Top of Dataset records

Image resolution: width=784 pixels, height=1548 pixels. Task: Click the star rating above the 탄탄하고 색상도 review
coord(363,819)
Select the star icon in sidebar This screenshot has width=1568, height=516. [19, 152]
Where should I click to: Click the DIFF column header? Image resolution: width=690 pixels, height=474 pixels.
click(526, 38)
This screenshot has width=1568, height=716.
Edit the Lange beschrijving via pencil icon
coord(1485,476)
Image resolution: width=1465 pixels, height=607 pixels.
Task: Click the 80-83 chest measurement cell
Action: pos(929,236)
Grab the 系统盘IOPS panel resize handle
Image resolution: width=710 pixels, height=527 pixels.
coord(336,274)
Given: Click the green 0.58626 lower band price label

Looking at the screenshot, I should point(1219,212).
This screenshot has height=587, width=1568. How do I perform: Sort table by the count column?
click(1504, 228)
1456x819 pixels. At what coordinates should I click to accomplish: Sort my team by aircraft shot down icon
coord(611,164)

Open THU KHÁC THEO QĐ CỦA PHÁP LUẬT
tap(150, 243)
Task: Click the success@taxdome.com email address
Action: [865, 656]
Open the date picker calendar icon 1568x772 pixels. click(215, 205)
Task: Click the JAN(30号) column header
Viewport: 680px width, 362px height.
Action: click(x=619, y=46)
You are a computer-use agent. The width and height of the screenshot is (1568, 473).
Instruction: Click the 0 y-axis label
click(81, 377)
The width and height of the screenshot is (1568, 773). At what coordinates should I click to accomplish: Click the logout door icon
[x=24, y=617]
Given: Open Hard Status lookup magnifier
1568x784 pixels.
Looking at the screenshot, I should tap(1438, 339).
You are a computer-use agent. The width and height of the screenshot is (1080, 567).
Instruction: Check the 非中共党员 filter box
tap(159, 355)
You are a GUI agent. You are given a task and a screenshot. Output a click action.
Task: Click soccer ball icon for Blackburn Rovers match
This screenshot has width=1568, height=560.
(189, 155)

Bottom of Dataset records

— Problem statement —
Give back each line above exactly as written.

— Answer box —
Image resolution: width=784 pixels, height=1548 pixels. Task: Click the star rating above the 탄탄하고 색상도 review
coord(363,819)
Select the star icon in sidebar This screenshot has width=1568, height=516. [19, 152]
Where should I click to: Click the DIFF column header? Image resolution: width=690 pixels, height=474 pixels.
click(526, 38)
This screenshot has width=1568, height=716.
Edit the Lange beschrijving via pencil icon
coord(1485,476)
Image resolution: width=1465 pixels, height=607 pixels.
Task: Click the 80-83 chest measurement cell
Action: pos(929,236)
Grab the 系统盘IOPS panel resize handle
Image resolution: width=710 pixels, height=527 pixels.
coord(336,274)
Given: Click the green 0.58626 lower band price label

Looking at the screenshot, I should point(1219,212).
This screenshot has height=587, width=1568. How do I perform: Sort table by the count column?
click(1504, 228)
1456x819 pixels. At what coordinates should I click to accomplish: Sort my team by aircraft shot down icon
coord(611,164)

Open THU KHÁC THEO QĐ CỦA PHÁP LUẬT
tap(150, 243)
Task: Click the success@taxdome.com email address
Action: [865, 656]
Open the date picker calendar icon 1568x772 pixels. click(215, 205)
Task: Click the JAN(30号) column header
Viewport: 680px width, 362px height.
Action: click(x=619, y=46)
You are a computer-use agent. The width and height of the screenshot is (1568, 473).
Instruction: Click the 0 y-axis label
click(81, 377)
The width and height of the screenshot is (1568, 773). At what coordinates should I click to accomplish: Click the logout door icon
[x=24, y=617]
Given: Open Hard Status lookup magnifier
1568x784 pixels.
Looking at the screenshot, I should tap(1438, 339).
You are a computer-use agent. The width and height of the screenshot is (1080, 567).
Instruction: Check the 非中共党员 filter box
tap(159, 355)
You are a GUI agent. You are given a task and a screenshot. Output a click action.
Task: Click soccer ball icon for Blackburn Rovers match
This screenshot has width=1568, height=560.
(189, 155)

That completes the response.